**What the task requires**
Copy out each line in the entries below that contains the word "profile", treating uppercase and lowercase as different.

**Data in this exercise**
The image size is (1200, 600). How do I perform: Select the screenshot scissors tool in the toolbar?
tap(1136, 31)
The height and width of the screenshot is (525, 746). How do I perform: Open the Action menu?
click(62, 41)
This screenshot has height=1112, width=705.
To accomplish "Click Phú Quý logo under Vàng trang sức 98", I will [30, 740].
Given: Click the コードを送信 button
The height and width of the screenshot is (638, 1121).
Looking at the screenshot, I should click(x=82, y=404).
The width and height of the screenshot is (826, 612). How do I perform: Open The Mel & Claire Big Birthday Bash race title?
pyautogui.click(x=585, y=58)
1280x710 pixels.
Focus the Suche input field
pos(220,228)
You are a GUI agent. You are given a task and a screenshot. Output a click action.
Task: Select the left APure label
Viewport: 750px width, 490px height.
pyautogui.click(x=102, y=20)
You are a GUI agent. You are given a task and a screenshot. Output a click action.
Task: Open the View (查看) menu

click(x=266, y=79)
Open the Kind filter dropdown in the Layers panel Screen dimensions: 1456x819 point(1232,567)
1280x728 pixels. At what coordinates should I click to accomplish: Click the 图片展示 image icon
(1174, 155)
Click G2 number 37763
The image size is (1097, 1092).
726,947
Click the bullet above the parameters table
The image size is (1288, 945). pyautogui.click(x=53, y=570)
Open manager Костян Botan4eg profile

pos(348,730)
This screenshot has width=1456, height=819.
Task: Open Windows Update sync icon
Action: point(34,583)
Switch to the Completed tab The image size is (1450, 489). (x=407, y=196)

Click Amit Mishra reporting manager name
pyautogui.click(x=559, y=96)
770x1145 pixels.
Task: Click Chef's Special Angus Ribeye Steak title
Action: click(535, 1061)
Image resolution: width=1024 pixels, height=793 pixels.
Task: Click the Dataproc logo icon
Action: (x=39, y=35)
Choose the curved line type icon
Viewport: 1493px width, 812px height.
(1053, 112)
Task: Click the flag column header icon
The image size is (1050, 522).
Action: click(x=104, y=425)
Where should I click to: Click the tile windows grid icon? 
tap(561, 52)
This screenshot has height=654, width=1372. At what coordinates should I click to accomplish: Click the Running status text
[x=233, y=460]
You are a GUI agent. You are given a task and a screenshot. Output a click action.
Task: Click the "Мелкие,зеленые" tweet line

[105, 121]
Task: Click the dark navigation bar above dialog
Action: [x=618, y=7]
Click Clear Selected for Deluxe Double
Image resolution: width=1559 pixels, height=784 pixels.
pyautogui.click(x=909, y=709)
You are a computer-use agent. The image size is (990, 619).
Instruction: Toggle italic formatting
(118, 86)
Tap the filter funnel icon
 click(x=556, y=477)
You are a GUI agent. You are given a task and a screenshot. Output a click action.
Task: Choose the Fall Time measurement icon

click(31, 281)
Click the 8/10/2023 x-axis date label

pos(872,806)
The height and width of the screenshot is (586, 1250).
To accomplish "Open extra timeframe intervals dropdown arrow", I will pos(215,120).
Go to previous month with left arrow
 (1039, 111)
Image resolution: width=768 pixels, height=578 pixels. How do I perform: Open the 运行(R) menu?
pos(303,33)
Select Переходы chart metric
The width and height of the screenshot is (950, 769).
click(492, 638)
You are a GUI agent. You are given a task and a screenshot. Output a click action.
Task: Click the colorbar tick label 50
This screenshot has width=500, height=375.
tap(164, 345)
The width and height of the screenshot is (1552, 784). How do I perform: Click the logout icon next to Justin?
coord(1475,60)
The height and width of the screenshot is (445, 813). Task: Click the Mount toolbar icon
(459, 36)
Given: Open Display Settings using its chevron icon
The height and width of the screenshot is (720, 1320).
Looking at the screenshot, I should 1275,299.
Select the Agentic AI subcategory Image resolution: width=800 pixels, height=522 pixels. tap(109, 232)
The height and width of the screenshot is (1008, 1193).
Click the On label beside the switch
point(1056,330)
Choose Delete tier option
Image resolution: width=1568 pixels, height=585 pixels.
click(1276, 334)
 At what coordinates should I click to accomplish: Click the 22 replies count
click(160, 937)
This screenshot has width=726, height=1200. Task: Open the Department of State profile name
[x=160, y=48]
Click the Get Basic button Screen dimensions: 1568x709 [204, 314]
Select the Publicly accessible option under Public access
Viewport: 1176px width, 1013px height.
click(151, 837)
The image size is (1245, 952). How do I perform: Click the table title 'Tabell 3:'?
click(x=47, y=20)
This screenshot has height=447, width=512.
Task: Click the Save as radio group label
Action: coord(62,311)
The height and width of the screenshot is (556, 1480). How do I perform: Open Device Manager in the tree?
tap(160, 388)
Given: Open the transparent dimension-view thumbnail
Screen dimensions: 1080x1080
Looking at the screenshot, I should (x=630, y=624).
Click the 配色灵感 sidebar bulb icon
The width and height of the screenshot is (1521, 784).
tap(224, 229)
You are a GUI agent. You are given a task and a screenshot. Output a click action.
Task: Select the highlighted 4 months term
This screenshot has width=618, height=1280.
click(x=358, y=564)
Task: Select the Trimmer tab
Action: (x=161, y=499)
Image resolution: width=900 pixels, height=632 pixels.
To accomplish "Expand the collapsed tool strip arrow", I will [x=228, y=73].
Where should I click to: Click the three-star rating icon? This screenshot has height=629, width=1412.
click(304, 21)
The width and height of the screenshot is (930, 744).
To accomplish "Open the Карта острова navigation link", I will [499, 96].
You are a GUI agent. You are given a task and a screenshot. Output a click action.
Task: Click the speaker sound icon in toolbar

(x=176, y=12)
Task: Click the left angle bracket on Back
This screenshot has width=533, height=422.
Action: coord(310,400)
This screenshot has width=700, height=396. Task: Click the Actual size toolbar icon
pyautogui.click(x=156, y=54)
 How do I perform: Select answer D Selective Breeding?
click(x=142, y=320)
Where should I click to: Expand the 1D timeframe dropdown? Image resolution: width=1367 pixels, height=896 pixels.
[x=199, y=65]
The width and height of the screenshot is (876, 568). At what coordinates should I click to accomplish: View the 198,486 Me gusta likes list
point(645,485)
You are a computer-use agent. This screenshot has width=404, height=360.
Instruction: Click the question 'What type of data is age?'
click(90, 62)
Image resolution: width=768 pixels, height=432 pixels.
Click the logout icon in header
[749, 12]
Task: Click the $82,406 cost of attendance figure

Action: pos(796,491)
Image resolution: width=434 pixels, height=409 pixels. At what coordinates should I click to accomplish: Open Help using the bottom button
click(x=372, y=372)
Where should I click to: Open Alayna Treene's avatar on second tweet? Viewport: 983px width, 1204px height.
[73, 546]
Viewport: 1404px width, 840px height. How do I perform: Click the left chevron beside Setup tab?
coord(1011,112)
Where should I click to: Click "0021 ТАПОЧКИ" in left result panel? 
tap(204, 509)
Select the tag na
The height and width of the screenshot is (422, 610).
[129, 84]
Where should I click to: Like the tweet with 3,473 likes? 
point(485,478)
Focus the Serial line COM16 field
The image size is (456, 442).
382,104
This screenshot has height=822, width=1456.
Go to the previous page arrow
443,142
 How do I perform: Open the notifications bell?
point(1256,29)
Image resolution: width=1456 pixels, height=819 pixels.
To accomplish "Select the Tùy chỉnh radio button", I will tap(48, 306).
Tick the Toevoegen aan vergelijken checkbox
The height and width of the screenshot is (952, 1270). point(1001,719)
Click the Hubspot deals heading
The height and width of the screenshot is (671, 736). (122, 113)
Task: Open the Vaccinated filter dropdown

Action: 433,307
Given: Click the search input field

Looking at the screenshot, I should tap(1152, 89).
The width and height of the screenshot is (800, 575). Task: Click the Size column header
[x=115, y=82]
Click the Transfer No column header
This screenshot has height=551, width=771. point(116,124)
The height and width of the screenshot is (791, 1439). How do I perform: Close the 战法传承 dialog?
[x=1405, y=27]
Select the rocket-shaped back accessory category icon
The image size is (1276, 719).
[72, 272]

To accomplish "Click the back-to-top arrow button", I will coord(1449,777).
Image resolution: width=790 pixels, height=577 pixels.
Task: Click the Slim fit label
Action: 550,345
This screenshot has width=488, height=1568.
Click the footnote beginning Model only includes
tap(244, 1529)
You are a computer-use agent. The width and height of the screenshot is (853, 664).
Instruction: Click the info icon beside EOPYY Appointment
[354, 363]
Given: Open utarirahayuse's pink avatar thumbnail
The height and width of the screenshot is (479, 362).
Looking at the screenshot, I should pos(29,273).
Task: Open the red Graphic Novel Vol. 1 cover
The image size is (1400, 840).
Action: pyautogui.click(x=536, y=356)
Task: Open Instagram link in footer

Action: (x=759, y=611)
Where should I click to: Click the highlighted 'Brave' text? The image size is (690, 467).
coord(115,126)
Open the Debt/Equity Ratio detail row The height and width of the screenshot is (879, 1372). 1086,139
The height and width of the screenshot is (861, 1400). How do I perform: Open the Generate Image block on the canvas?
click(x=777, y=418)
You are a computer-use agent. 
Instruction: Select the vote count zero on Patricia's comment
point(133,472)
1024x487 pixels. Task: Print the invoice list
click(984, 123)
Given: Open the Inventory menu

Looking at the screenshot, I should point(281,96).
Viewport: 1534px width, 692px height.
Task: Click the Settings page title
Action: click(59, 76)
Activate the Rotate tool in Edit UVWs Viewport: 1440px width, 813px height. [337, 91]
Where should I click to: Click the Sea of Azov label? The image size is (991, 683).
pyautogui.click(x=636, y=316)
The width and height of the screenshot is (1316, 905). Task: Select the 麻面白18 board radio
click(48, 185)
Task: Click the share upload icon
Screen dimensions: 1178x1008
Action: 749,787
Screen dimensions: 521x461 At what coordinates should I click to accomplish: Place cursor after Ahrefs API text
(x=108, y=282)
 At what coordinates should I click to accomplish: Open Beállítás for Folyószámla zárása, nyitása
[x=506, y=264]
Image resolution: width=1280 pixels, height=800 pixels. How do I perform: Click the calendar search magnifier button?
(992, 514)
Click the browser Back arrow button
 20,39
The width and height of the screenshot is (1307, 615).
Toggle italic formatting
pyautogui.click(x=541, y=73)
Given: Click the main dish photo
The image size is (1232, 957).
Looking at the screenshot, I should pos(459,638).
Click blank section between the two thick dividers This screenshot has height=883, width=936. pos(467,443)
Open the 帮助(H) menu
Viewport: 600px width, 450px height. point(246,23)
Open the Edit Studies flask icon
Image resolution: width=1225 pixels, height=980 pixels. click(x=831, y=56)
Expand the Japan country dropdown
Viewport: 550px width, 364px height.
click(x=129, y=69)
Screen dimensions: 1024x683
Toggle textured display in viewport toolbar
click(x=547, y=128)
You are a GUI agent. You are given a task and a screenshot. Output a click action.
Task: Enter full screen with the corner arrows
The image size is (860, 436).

**Response to this exercise**
Open manager Костян Botan4eg profile
This screenshot has width=726, height=1200. Task: Open the Department of State profile name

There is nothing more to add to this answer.